PROBLEM:
Make an exact copy of all the entries shown below.

SUPPLIED ENTRIES below:

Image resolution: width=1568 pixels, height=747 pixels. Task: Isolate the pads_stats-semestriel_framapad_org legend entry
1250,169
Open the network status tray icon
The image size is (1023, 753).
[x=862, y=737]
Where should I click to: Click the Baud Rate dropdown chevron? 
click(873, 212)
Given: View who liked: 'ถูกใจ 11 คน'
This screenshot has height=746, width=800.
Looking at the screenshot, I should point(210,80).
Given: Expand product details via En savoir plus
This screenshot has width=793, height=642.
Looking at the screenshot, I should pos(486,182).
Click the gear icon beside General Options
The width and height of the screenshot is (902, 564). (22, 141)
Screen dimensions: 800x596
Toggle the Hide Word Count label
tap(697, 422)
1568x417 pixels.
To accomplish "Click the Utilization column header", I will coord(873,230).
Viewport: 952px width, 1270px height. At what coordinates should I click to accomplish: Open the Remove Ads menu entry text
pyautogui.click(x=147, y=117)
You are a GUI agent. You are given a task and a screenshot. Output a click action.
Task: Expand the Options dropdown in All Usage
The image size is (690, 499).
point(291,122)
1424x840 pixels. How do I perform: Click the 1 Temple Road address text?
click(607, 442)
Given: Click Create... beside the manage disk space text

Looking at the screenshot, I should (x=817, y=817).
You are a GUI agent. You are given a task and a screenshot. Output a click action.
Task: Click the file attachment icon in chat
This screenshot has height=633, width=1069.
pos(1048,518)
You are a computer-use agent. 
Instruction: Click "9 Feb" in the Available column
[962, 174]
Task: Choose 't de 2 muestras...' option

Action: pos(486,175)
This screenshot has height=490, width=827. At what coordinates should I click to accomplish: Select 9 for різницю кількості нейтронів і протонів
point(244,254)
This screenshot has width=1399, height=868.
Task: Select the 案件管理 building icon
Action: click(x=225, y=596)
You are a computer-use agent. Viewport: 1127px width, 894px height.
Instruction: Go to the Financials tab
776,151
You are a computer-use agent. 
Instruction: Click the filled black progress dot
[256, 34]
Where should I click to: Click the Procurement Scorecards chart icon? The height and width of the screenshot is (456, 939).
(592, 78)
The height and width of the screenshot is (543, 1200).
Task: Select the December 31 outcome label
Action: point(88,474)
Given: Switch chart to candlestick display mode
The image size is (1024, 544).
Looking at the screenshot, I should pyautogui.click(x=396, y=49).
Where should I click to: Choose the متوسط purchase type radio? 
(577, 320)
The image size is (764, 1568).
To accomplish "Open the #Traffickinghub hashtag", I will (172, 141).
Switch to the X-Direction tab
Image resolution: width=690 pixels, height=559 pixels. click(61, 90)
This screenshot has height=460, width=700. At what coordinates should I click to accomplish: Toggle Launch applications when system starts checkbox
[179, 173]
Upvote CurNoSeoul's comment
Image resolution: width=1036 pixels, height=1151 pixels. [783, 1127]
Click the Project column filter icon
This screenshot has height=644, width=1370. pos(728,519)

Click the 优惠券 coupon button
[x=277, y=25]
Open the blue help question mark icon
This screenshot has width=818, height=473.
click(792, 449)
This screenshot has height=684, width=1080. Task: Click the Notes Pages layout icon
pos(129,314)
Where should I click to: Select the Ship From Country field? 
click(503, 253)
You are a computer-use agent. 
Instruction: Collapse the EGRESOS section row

End of SUPPLIED ENTRIES.

RESULT BELOW:
Image resolution: width=1568 pixels, height=747 pixels. Task: Isolate the pads_stats-semestriel_framapad_org legend entry
1250,169
Open the network status tray icon
The image size is (1023, 753).
[x=862, y=737]
Where should I click to: Click the Baud Rate dropdown chevron? 
click(873, 212)
Given: View who liked: 'ถูกใจ 11 คน'
This screenshot has height=746, width=800.
Looking at the screenshot, I should point(210,80).
Given: Expand product details via En savoir plus
This screenshot has width=793, height=642.
Looking at the screenshot, I should pos(486,182).
Click the gear icon beside General Options
The width and height of the screenshot is (902, 564). (22, 141)
Screen dimensions: 800x596
Toggle the Hide Word Count label
tap(697, 422)
1568x417 pixels.
To accomplish "Click the Utilization column header", I will coord(873,230).
Viewport: 952px width, 1270px height. At what coordinates should I click to accomplish: Open the Remove Ads menu entry text
pyautogui.click(x=147, y=117)
You are a GUI agent. You are given a task and a screenshot. Output a click action.
Task: Expand the Options dropdown in All Usage
The image size is (690, 499).
point(291,122)
1424x840 pixels. How do I perform: Click the 1 Temple Road address text?
click(607, 442)
Given: Click Create... beside the manage disk space text

Looking at the screenshot, I should (x=817, y=817).
You are a GUI agent. You are given a task and a screenshot. Output a click action.
Task: Click the file attachment icon in chat
This screenshot has height=633, width=1069.
pos(1048,518)
You are a computer-use agent. 
Instruction: Click "9 Feb" in the Available column
[962, 174]
Task: Choose 't de 2 muestras...' option

Action: pos(486,175)
This screenshot has height=490, width=827. At what coordinates should I click to accomplish: Select 9 for різницю кількості нейтронів і протонів
point(244,254)
This screenshot has width=1399, height=868.
Task: Select the 案件管理 building icon
Action: click(x=225, y=596)
You are a computer-use agent. Viewport: 1127px width, 894px height.
Instruction: Go to the Financials tab
776,151
You are a computer-use agent. 
Instruction: Click the filled black progress dot
[256, 34]
Where should I click to: Click the Procurement Scorecards chart icon? The height and width of the screenshot is (456, 939).
(592, 78)
The height and width of the screenshot is (543, 1200).
Task: Select the December 31 outcome label
Action: point(88,474)
Given: Switch chart to candlestick display mode
The image size is (1024, 544).
Looking at the screenshot, I should pyautogui.click(x=396, y=49).
Where should I click to: Choose the متوسط purchase type radio? 
(577, 320)
The image size is (764, 1568).
To accomplish "Open the #Traffickinghub hashtag", I will (172, 141).
Switch to the X-Direction tab
Image resolution: width=690 pixels, height=559 pixels. click(61, 90)
This screenshot has height=460, width=700. At what coordinates should I click to accomplish: Toggle Launch applications when system starts checkbox
[179, 173]
Upvote CurNoSeoul's comment
Image resolution: width=1036 pixels, height=1151 pixels. [783, 1127]
Click the Project column filter icon
This screenshot has height=644, width=1370. pos(728,519)

Click the 优惠券 coupon button
[x=277, y=25]
Open the blue help question mark icon
This screenshot has width=818, height=473.
click(792, 449)
This screenshot has height=684, width=1080. Task: Click the Notes Pages layout icon
pos(129,314)
Where should I click to: Select the Ship From Country field? 
click(503, 253)
You are a computer-use agent. 
Instruction: Collapse the EGRESOS section row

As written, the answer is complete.